L'étude a mis en évidence trois changements majeurs dans la façon dont les travailleurs du savoir abordent la résolution de problèmes après avoir utilisé des outils d'IA. Premièrement, ils ne collectent plus d'informations de manière indépendante, mais se concentrent principalement sur la vérification des résultats générés par l'IA ; deuxièmement, ils sont plus enclins à intégrer les réponses fournies par l'IA plutôt que de développer des solutions de manière autonome ; enfin, beaucoup se tournent vers la surveillance des systèmes d'IA plutôt que vers l'exécution directe des tâches. Cette tendance est particulièrement marquée pour les tâches routinières ou moins importantes, où les individus peuvent se fier à l'IA sans la remettre en question, ce qui soulève des inquiétudes quant à la dépendance à long terme et à la diminution des capacités de résolution de problèmes indépendantes.

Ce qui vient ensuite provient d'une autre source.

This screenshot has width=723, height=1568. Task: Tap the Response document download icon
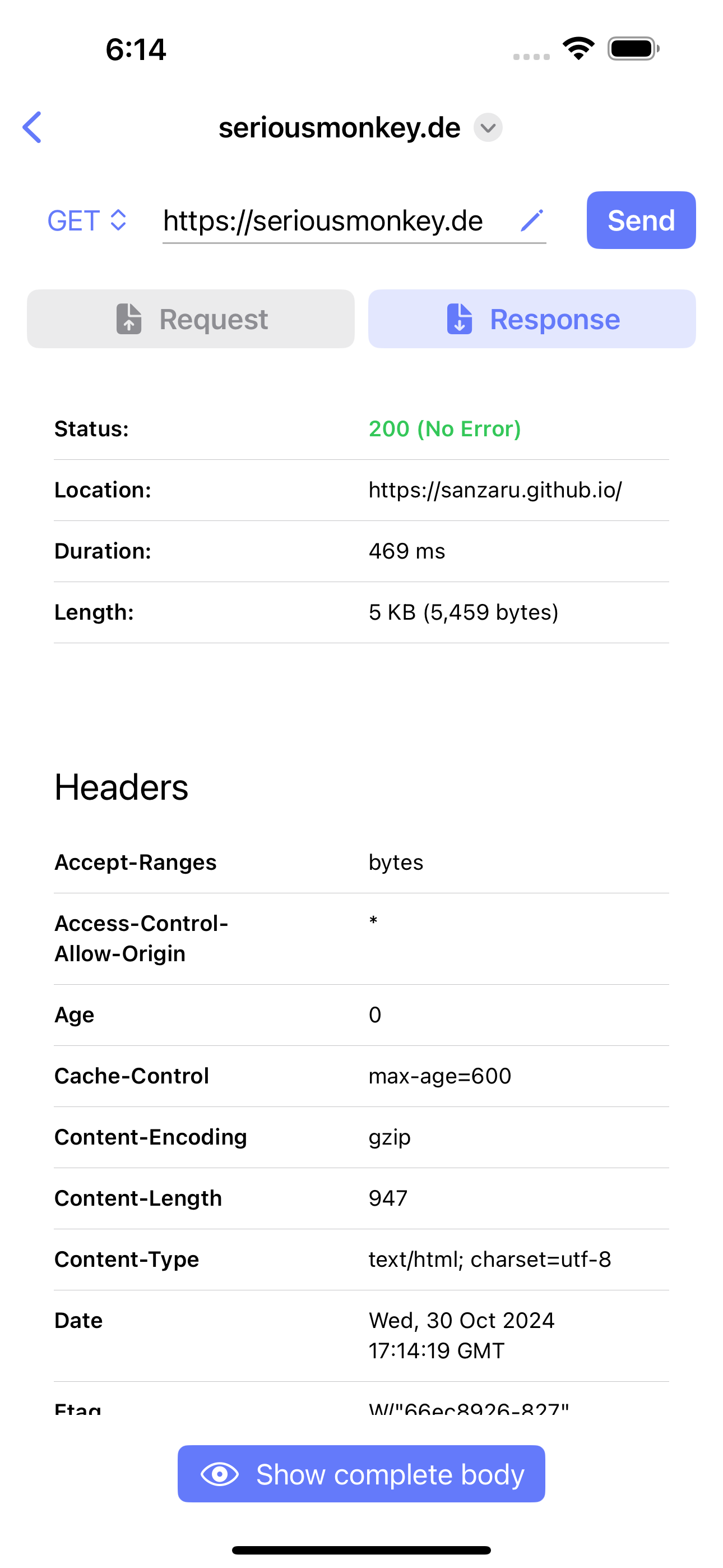pos(460,319)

L'équipe de recherche évoque un phénomène d'"ironie de l'automatisation" : si l'IA allège la charge de travail pour les tâches quotidiennes, elle prive également les individus de l'occasion de développer leur jugement et leurs "muscles cognitifs". Cette "externalisation cognitive" pourrait progressivement affaiblir les capacités naturelles.
Il est intéressant de noter que l'étude a également révélé que la confiance en soi pourrait, dans une certaine mesure, protéger les capacités de pensée critique. Les employés plus sûrs d'eux ont tendance à se montrer plus sceptiques envers les résultats de l'IA. Bien que les chercheurs n'aient pas pu établir clairement le lien de causalité, trois facteurs principaux semblent stimuler la pensée critique : le désir d'améliorer la qualité du travail, la motivation à éviter les erreurs et le besoin de développement personnel. Cependant, la pression temporelle, le manque de conscience des problèmes et la difficulté d'améliorer les réponses de l'IA dans des domaines inconnus constituent des obstacles à cette capacité.

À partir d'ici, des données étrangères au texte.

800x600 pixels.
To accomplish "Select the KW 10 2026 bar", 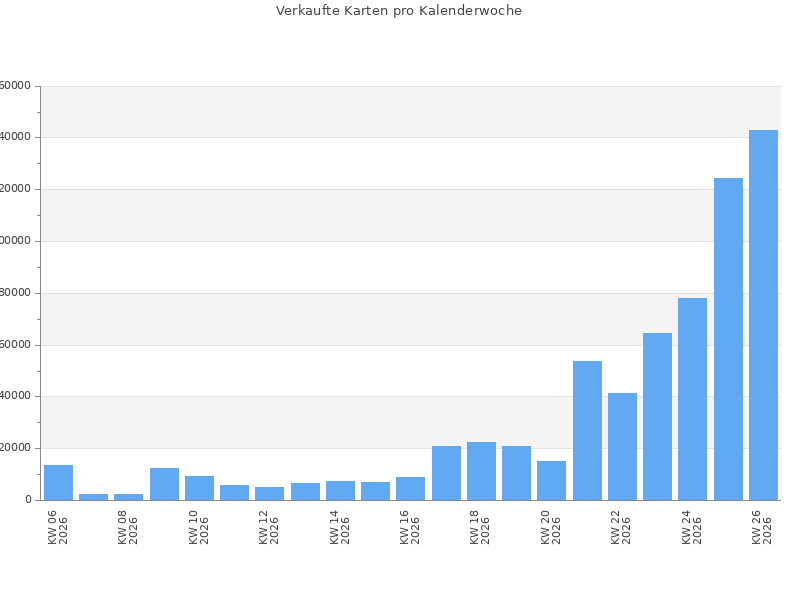I will point(199,488).
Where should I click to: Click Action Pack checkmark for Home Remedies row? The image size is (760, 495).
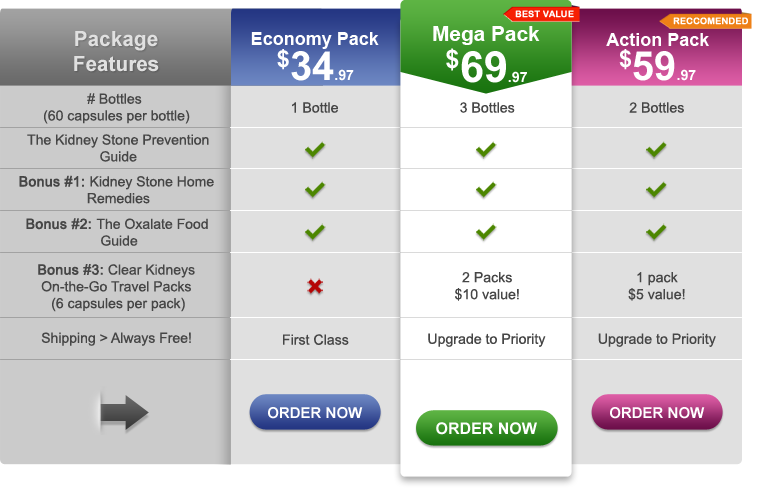656,190
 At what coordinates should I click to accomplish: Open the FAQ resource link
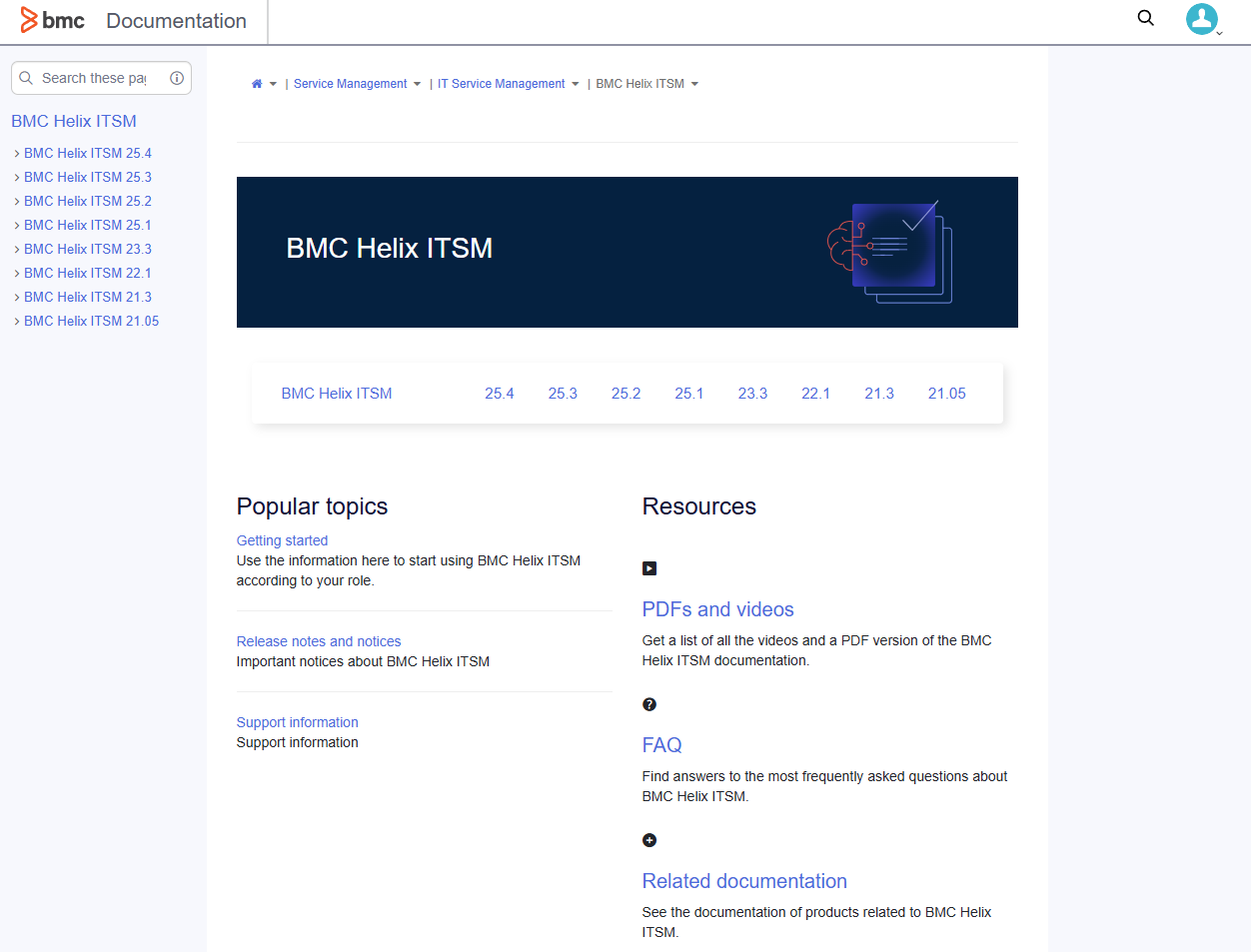(661, 744)
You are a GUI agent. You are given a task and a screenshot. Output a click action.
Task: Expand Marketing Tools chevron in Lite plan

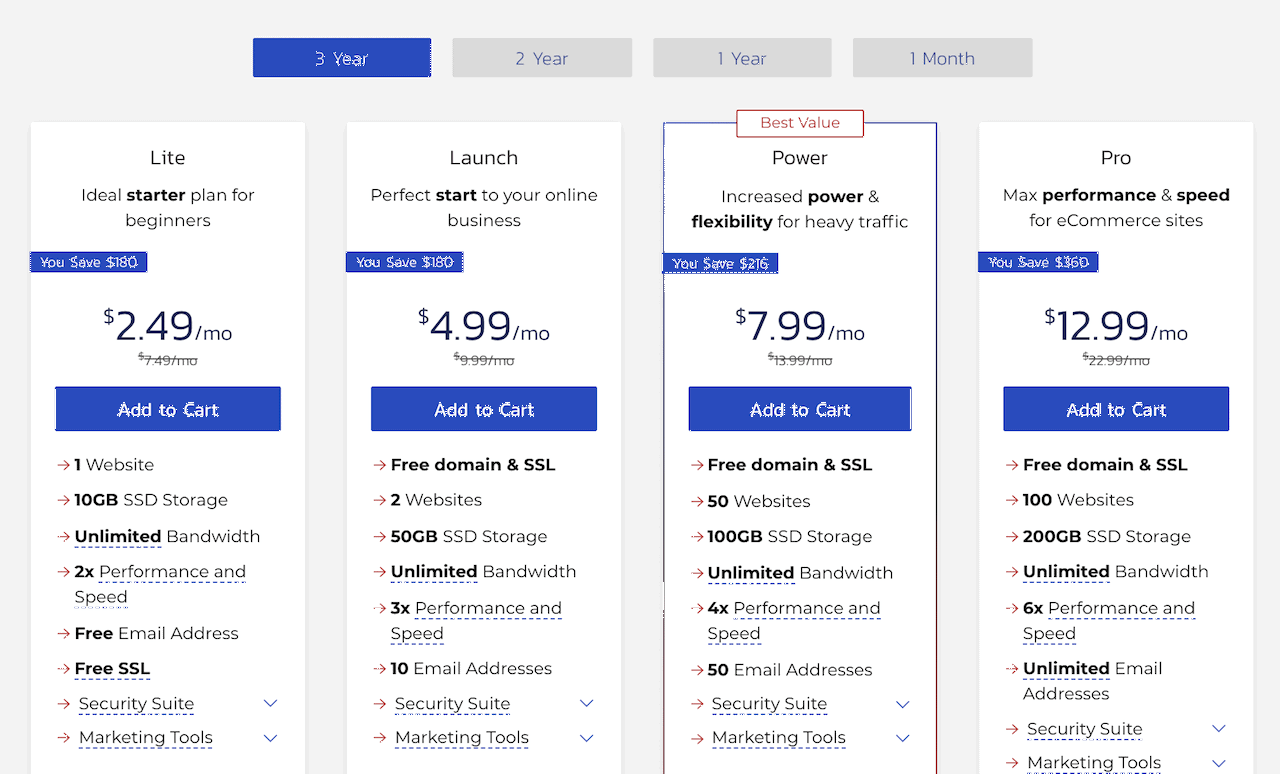pyautogui.click(x=270, y=738)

L'étude recommande aux entreprises de promouvoir activement la pensée critique chez leurs employés, en proposant des formations spécifiques pour leur apprendre à examiner les résultats de l'IA. Parallèlement, la conception des outils d'IA devrait privilégier le soutien plutôt que le remplacement de la pensée critique.

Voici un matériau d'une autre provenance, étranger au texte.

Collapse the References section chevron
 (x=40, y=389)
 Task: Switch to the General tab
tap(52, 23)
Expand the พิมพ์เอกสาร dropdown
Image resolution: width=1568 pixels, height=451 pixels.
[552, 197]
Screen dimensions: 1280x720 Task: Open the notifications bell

Par ailleurs, une étude indépendante de la Swiss Business School a révélé que les jeunes de 17 à 25 ans sont les plus nombreux à utiliser des outils d'IA, mais obtiennent les scores les plus faibles aux tests de pensée critique. Le niveau d'éducation apparaît également comme un facteur de protection important : les personnes ayant un niveau d'éducation plus élevé remettent plus fréquemment en question les informations générées par l'IA et conservent une pensée critique plus forte tout en utilisant des outils d'IA.
Points clés :
💡 L'étude montre qu'une surdépendance aux outils d'IA peut entraîner une baisse des capacités de pensée critique.
🔍 Les travailleurs sont plus enclins à vérifier les résultats de l'IA plutôt qu'à réfléchir ou à résoudre les problèmes de manière indépendante.
📈 La confiance en soi et le niveau d'éducation sont considérés comme des facteurs importants pour maintenir la pensée critique.